Microsatellites as Social Infrastructure
A Japanese startup company is developing businesses that utilize microsatellites with the aim of making a contribution in areas such as the global environment, agriculture and infrastructure.
Axelspace Corporation, a startup company working on the development of commercial microsatellites, was founded in 2008 by Nakamura Yuya and two of his colleagues. The idea for the start-up originated when Nakamura was a university student involved in a project to develop “CubeSat,” a microsatellite, being a cube with 10 centimeter sides and weighing around 1 kilogram. The CubeSat was launched in 2003, successfully capturing images of Earth from orbit. Nakamura went on to work on three microsatellite projects during his time at university, which heightened his passion for satellite development.
“I was a student, but as a beginner engineer, I was really impressed by the thrill of seeing something I had created travel into space and work as it was designed to do. At the same time, I felt a strong desire to create something useful for the world using microsatellite technology,” says Nakamura.
In 2013, the company developed and successfully launched WNISAT-1, weighing 10 kilograms and equipped with optical cameras for the purpose of monitoring sea ice in the Arctic Sea. WNISAT-1 became the world’s first commercial microsatellite owned by a private company. 2014 saw the launch of Hodoyoshi-1, weighing 60 kilograms and equipped with optical cameras capable of identifying objects with a ground resolution of approximately 6.7 meters. So far, it has captured more than 4,000 images. In 2017, WNISAT-1R, weighing 43 kilograms, was launched as the successor to WNISAT-1.

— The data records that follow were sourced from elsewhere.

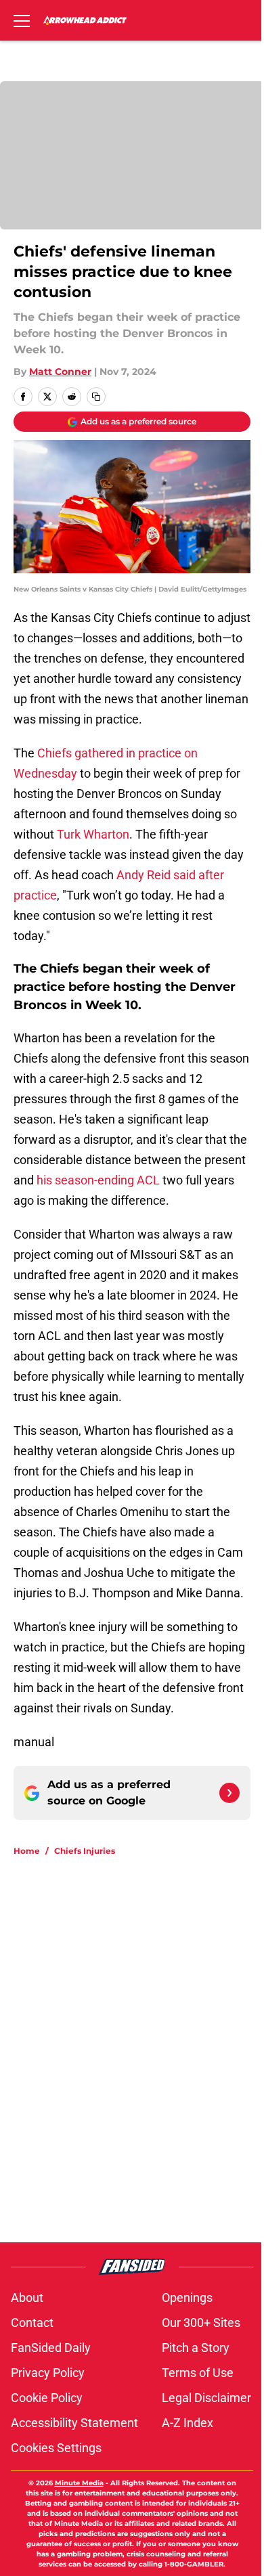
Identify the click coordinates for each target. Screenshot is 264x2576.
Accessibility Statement (74, 2423)
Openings (187, 2297)
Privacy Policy (48, 2373)
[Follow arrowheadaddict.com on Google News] (229, 1793)
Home (27, 1851)
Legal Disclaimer (206, 2398)
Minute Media (79, 2483)
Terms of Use (198, 2373)
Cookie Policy (47, 2398)
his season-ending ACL (98, 1180)
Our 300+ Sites (201, 2322)
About (27, 2297)
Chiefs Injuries (84, 1851)
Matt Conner (60, 371)
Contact (32, 2322)
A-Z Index (187, 2423)
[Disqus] (137, 2049)
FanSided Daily (51, 2347)
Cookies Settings (56, 2448)
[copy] (96, 396)
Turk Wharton (93, 834)
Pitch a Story (195, 2347)
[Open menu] (22, 20)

The company is currently working on the construction of the next-generation Earth observation network named “AxelGlobe,” consisting of more than ten microsatellites called “GRUS,” weighing 100 kilograms each. GRUS is capable of identifying objects with 2.5 meters ground resolution.
“Until now, satellite imagery was costly and its capture intervals were too long to be satisfactory for most users. Therefore, we aimed to build a system that was capable of high-frequency, timely monitoring by placing dozens of low-cost microsatellites in orbit,” says Nakamura.
The first GRUS satellite was launched in 2018, followed by the start in May 2019 of a service that provides the captured images. By mid-2020, four more satellites will be launched, and in 2022 the company aims to have a satellite network comprising more than ten satellites.
“The launch in 2020 will give us a total of five observation systems, enabling images of most of the planet’s surface to be captured on an almost daily basis. This will enable us to empirically demonstrate applications that require frequent observations using actual data,” says Nakamura.
Examples of applications include the monitoring of conditions for growing crops, early detection of illegal logging, and the monitoring of infrastructure. According to Nakamura, in addition to these conventional applications, he is receiving many requests for applications he hadn’t even imagined from all over the world.
“The major advantage to starting AxelGlobe’s services is that clients themselves have found ways to use them. This allows us to ascertain the needs of such clients in real time, and feed that back into the satellite development process. Going forward, comparing real-time data to data accumulated in the past will enable us to identify the kinds of changes currently taking place as well as predict what will happen in the future. I would like to establish microsatellites as the new social infrastructure,” says Nakamura, his eyes lighting up.